Worse, my fundoplication is breaking down after 10 years. Eventually we may have to surgically alter it; which for me would be a "take down" as I won't do another. That puts me at huge risk because one side of my Vagus Nerve still works. If we sever it I then will live being fed intravenously with a i.v. bag behind me... forever.
Also, an earlier post is correct. There are surgeons I've read from who write that a fundoplication should be "taken-down" prior to revision because it is the best way to avoid paving over unknown structural problems from the first fundoplication.
I am aware of a few patients in Europe who had their fundoplications taken down and did well.
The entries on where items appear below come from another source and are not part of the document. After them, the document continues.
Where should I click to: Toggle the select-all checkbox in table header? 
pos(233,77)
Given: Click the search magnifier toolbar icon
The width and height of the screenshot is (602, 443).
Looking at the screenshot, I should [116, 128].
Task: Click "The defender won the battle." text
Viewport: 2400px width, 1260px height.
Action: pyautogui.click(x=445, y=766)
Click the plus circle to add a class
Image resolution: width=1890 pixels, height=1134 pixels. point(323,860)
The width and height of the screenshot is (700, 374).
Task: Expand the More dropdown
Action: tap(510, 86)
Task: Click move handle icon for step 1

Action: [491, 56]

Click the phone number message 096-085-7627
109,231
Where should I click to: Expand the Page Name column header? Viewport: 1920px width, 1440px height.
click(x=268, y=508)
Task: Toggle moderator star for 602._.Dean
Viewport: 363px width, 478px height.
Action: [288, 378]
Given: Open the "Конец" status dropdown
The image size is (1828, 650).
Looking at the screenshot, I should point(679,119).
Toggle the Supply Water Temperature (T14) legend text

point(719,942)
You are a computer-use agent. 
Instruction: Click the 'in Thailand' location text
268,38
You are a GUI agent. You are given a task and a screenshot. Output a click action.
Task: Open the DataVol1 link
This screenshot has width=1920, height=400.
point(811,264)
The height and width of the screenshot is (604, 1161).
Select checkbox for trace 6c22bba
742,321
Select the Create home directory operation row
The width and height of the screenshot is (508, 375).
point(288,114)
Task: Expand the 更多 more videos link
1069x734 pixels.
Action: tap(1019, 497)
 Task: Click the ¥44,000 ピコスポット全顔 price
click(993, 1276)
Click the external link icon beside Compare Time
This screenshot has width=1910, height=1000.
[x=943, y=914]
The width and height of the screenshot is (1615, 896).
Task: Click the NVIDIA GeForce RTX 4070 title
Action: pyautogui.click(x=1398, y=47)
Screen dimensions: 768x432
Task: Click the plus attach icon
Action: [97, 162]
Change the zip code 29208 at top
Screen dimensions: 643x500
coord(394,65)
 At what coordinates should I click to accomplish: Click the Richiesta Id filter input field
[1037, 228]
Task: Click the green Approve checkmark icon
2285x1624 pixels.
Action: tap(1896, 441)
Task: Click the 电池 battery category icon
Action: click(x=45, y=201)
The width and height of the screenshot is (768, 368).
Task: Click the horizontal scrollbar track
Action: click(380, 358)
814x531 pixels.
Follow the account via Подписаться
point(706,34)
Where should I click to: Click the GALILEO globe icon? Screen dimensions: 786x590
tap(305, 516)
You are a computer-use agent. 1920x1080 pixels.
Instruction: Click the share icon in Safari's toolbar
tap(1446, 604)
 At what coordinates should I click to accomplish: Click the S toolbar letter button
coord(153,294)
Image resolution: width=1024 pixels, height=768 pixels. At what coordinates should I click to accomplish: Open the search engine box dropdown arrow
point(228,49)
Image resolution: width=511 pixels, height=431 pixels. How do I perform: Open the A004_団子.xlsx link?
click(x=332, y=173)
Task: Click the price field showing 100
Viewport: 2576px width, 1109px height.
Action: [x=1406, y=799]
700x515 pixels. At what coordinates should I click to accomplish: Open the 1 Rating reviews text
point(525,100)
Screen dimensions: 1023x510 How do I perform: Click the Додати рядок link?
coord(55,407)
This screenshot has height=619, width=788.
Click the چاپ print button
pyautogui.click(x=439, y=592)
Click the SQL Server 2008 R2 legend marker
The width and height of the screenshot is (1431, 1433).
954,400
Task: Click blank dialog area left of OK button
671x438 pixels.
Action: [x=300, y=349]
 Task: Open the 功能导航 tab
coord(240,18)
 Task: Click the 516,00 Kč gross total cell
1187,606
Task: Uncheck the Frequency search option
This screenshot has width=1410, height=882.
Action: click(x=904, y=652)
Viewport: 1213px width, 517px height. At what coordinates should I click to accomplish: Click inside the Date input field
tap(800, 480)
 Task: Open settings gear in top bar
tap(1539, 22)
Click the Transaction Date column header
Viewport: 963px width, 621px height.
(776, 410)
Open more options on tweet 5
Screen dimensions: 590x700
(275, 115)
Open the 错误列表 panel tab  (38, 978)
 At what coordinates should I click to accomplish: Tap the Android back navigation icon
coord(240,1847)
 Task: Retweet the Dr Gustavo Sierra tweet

You will struggle to find surgeons in America who will do it because they're likely afraid they'll get sued.
So, unless you already have a Barrett's patch my advice as a survivor of this operation is DON'T do it. If you think the pain of heartburn is insufferable you have NO IDEA what evil could lie in wait when one of these fundoplications goes wrong; which it frequently does. If you don't have the operation, you thus won't need a take-down.
Dying from esophogeal cancer caused by long-term GERD is awful; but waking up in your own excrement, pelvic floor dysfunction, diarreah, bacterial c. diff infection, permanent gas-bloat, problems swallowing for me are worse. I write this because I want nobody else to suffer my fate.
Hi there,
I am fully recovered from the Nissen Fundo and all the bloatedness and IBS symptoms that I had earlier have resolved and I feel great :)
I just still have the Chricopharengeal muscle problem (damage from severe longstanding GERD) and still waiting for treatment for that (on waiting list for Botillium injection into the muscle) and it is not a longterm solution and ultimately I'll have to get a Myotomy in about 12 months or so... not looking forward to that as I've had a neck-fusion last year (C5,6,7) and they have to enter the same site to do the Myotomy!!!
Sorry to hear that you still have problems. As I've said earlier: I really think you should seek the opinion of a new Surgeon and consider the "Topet/Partial Fundoplication" as the Doctor/Expert here has suggested.
Thinking of you and looking out for your updated posts :)
From the surgeon side I feel compelled to make a few comments. There is not one form of fundoplication but several different ways of doing the procedure. The goal is to restore the normal anatomy of the esophagogastric junction. More specifically, it is the angle of His that is restored. The Nissen fundoplication is the most popular fundoplication procedure done today and represents a 360 degree wrap. The specifics of how this is done was worked out 30 years ago by Dr DeMeester who performed huge numbers of these procedures and applied several small variations in how tight to make the wrap, how long to make the wrap, etc. The way the procedure is done today is the best compromise between these factors. I say compromise because roughly 5% of patients have an undesirable result. These are evenly divided between those where it works too well or not well enough. If it works too well, the valve is too competent and patients are unable to burp and expel swallowed air. The problem is that if you change the variables on the operation you can reduce either the too good or the not good enough group but you will increase the other hence the best compromise. It is not that the surgeon "made it too tight" as was stated in an earlier post. When this is the case, a revision is typically done to take down the 360 degree wrap and convert the Nissen fundoplication to what is called a Toupet procedure which is a 270 degree wrap. This is also used in patients with altered esophageal motility.
My other comment is to the original post. If the reflux was well controlled medically there wouldn't be an indication for surgery. Why did they recommend surgery in the first place?